(Assigned task): When a line below contains the string "Open", show that line.

[Collected data]
= = = =

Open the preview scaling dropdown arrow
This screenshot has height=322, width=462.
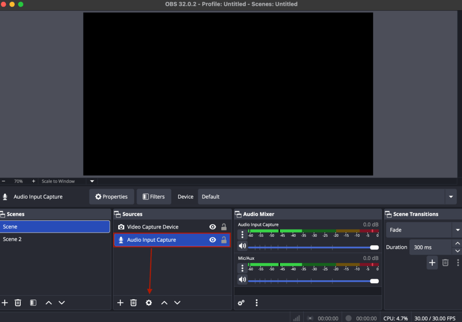92,181
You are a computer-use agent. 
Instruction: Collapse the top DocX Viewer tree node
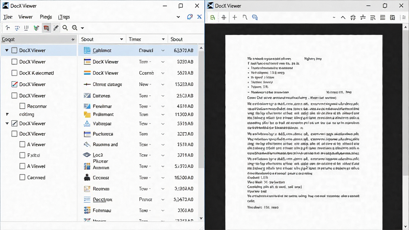pos(7,50)
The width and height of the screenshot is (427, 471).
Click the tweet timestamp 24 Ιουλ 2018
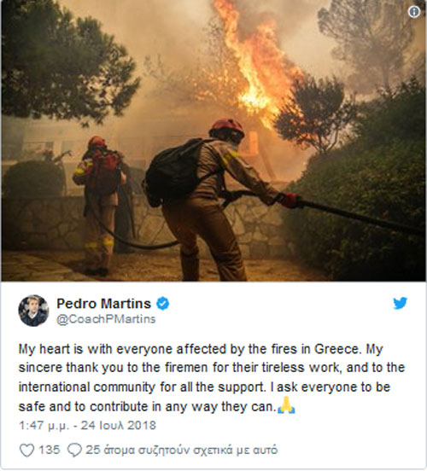tap(119, 426)
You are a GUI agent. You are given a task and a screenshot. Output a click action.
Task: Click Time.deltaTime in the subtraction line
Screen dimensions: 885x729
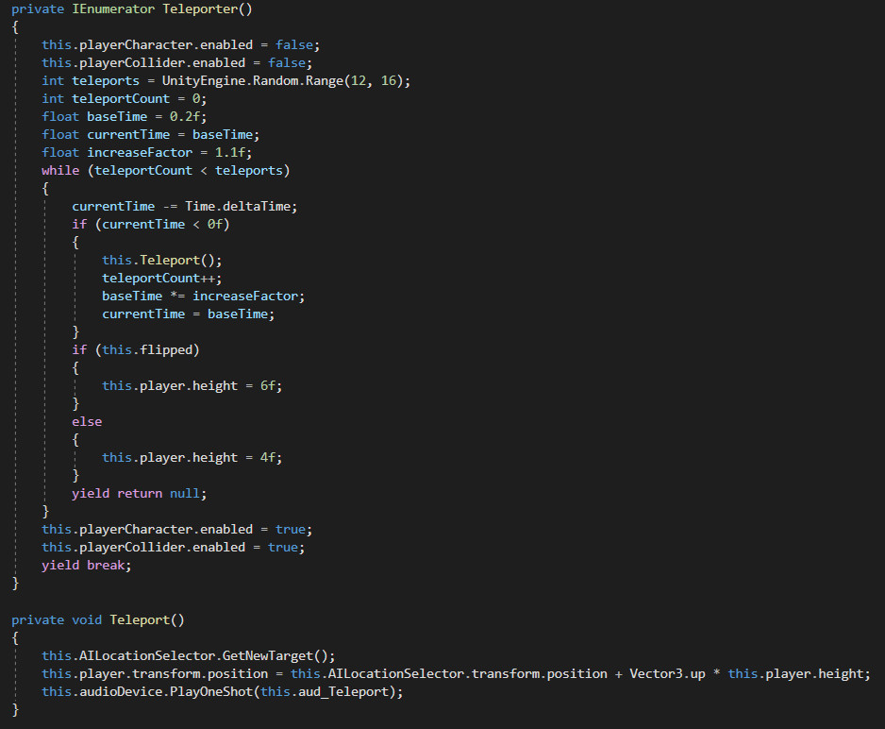click(x=241, y=206)
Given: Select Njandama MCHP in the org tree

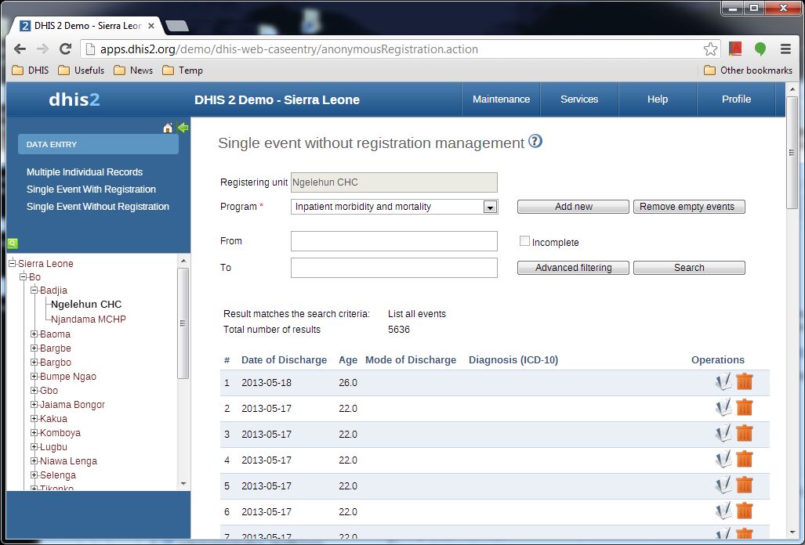Looking at the screenshot, I should click(89, 319).
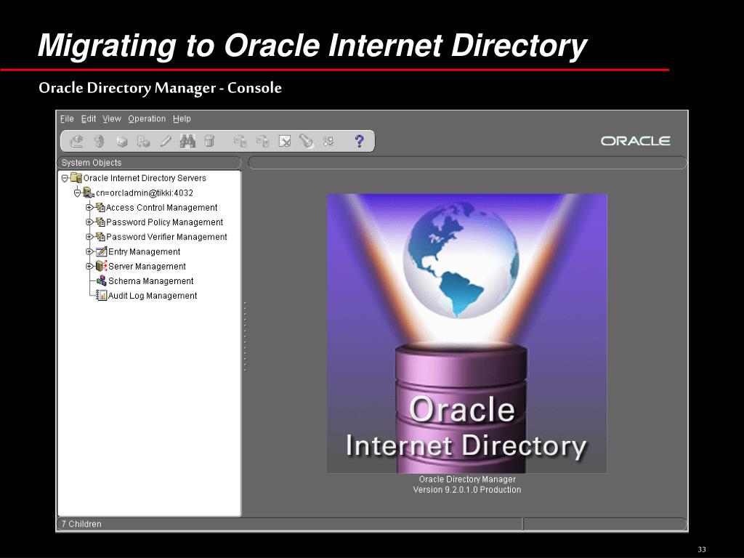Expand the Entry Management tree node
The width and height of the screenshot is (744, 558).
click(89, 251)
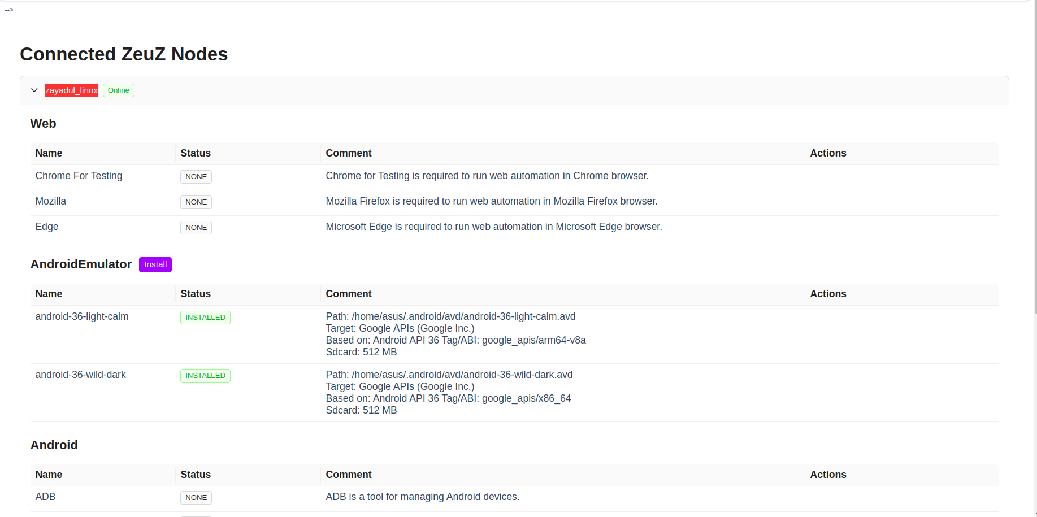Screen dimensions: 1037x517
Task: Click the page's vertical scrollbar
Action: point(1034,170)
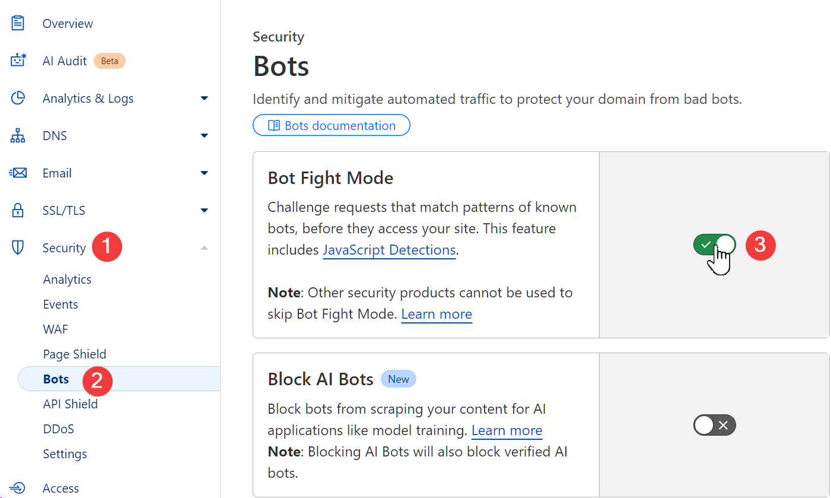This screenshot has height=498, width=831.
Task: Disable the Bot Fight Mode toggle
Action: tap(714, 245)
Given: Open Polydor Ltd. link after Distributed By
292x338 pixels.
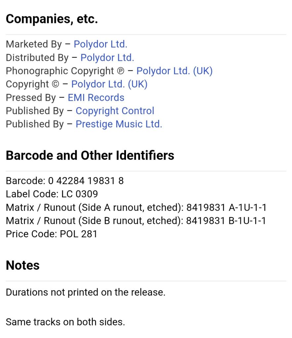Looking at the screenshot, I should pyautogui.click(x=107, y=57).
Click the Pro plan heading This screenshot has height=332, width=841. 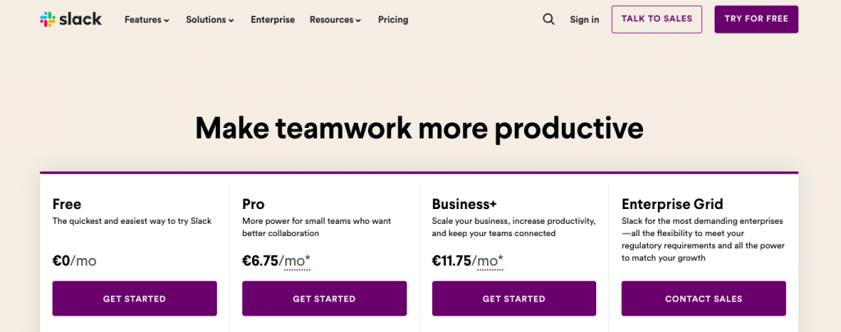click(x=255, y=204)
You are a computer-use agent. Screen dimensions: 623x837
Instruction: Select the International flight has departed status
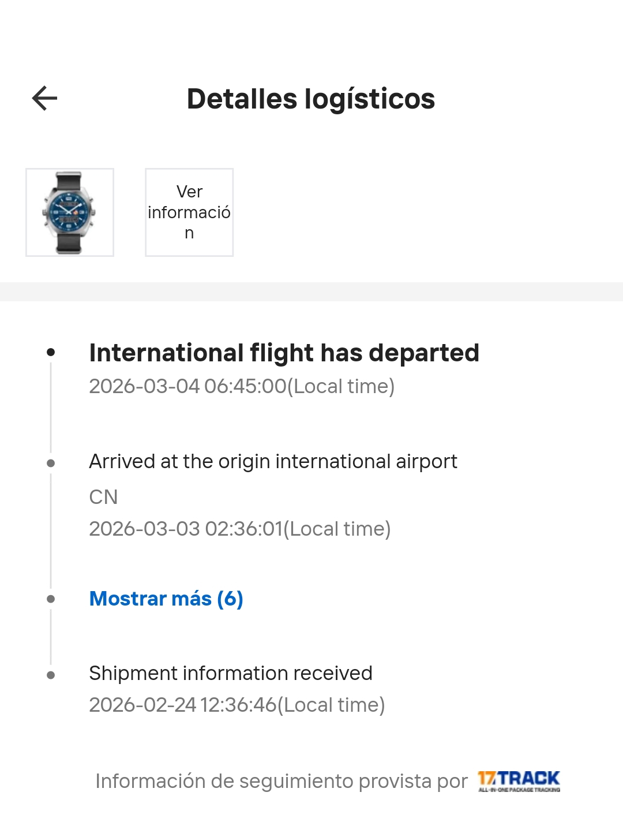tap(284, 353)
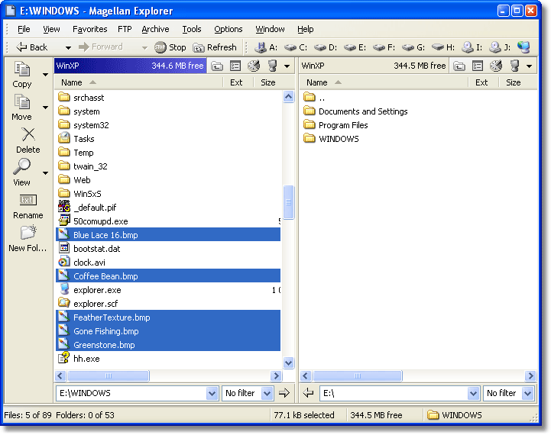
Task: Click the Move tool icon
Action: point(21,103)
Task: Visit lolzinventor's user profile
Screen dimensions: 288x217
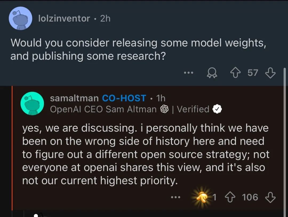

= = = =

(Exercise output):
Open the preview scaling dropdown arrow
Given: Open Polydor Ltd. link after Distributed By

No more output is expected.